An Empirical Study Into What Matters for Calibrating Vision-Language Models

Weijie Tu,Weijian Deng,Dylan Campbell,Stephen Gould,Tom Gedeon
2024-06-14
Abstract:Vision-Language Models (VLMs) have emerged as the dominant approach for zero-shot recognition, adept at handling diverse scenarios and significant distribution changes. However, their deployment in risk-sensitive areas requires a deeper understanding of their uncertainty estimation capabilities, a relatively uncharted area. In this study, we explore the calibration properties of VLMs across different architectures, datasets, and training strategies.
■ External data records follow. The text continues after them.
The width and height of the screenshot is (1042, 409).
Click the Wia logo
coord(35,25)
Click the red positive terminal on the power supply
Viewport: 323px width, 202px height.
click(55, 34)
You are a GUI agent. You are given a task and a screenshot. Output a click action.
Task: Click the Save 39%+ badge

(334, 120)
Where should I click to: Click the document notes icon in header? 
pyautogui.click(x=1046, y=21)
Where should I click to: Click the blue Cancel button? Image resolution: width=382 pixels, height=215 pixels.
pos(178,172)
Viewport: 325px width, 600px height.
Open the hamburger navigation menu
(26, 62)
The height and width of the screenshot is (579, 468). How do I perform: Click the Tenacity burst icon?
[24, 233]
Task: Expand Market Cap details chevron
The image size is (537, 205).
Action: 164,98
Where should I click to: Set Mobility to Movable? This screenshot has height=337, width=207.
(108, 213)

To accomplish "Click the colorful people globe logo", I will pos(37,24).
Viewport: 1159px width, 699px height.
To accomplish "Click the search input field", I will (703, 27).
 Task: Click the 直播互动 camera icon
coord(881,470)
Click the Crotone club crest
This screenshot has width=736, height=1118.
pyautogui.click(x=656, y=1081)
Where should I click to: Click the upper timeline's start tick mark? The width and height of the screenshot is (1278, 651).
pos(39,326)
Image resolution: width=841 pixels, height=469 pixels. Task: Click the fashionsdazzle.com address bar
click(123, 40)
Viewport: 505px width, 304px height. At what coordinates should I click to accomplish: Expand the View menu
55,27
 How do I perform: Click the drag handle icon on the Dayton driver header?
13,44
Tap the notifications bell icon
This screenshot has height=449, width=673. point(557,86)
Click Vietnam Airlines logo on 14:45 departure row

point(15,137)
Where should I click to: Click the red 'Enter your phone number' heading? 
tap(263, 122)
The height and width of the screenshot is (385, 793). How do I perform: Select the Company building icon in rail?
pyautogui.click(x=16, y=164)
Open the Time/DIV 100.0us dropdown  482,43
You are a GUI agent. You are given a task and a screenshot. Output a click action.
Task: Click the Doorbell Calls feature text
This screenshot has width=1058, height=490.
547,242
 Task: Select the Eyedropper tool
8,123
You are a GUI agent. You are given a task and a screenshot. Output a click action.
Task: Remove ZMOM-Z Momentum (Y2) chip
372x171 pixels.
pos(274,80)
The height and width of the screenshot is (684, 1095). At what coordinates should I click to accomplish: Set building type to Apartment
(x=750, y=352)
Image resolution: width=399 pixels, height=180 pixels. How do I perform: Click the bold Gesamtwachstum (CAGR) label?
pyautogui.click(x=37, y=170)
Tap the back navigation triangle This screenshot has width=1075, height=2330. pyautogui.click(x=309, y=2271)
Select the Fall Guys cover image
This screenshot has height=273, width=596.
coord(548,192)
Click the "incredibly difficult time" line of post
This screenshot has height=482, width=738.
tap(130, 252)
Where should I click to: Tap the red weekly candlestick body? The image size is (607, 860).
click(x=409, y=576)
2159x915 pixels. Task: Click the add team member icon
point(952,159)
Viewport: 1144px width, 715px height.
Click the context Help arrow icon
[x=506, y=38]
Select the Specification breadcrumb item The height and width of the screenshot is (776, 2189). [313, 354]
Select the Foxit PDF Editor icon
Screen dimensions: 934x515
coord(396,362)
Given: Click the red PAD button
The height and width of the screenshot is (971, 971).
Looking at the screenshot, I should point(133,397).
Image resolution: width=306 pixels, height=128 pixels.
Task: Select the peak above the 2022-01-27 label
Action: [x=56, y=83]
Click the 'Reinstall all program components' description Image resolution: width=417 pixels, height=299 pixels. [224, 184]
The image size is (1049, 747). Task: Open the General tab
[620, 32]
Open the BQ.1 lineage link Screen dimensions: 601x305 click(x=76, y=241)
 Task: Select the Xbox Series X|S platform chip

In particular, we analyze the uncertainty estimation performance of VLMs when calibrated in one domain, label set or hierarchy level, and tested in a different one. Our findings reveal that while VLMs are not inherently calibrated for uncertainty, temperature scaling significantly and consistently improves calibration, even across shifts in distribution and changes in label set. Moreover, VLMs can be calibrated with a very small set of examples. Through detailed experimentation, we highlight the potential applications and importance of our insights, aiming for more reliable and effective use of VLMs in critical, real-world scenarios.
Computer Vision and Pattern Recognition,Machine Learning
What problem does this paper attempt to address?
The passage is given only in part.